> _ACTIVITY_
For each line of the data below that contains "checkbox", return that line.
[RECORDS FOR THE EXERCISE — start]
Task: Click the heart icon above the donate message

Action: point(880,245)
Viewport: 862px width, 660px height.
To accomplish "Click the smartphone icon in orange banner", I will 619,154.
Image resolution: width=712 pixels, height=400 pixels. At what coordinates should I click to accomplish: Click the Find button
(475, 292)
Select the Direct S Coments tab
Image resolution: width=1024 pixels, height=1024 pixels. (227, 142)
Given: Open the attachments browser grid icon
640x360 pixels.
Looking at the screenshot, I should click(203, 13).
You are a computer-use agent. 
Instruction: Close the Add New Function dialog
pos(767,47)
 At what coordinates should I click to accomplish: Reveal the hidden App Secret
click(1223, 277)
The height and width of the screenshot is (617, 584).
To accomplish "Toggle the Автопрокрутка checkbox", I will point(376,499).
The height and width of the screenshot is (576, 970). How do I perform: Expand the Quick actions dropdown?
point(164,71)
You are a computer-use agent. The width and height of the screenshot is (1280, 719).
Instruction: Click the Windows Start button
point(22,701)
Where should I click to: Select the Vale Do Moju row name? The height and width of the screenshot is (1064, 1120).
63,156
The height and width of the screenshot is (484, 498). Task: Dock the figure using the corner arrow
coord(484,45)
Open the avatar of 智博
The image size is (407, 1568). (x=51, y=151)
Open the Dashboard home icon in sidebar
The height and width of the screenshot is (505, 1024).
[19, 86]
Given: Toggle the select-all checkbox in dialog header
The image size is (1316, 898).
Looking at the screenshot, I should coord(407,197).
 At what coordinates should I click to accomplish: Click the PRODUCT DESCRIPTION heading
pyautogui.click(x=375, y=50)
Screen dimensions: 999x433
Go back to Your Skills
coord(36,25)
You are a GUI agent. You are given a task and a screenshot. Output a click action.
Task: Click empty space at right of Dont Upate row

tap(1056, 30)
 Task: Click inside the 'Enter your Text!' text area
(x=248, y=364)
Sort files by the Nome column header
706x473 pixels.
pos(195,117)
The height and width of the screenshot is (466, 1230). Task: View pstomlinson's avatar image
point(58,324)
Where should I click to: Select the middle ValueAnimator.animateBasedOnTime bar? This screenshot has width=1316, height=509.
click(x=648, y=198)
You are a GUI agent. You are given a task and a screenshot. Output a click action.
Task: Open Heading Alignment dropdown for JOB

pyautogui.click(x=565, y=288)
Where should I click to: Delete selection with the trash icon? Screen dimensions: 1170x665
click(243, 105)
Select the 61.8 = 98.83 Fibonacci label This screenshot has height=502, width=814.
[RECORDS FOR THE EXERCISE — finish]
> _ANSWER TO THIS PROBLEM_
To accomplish "Toggle the Автопрокрутка checkbox", I will point(376,499).
Given: Toggle the select-all checkbox in dialog header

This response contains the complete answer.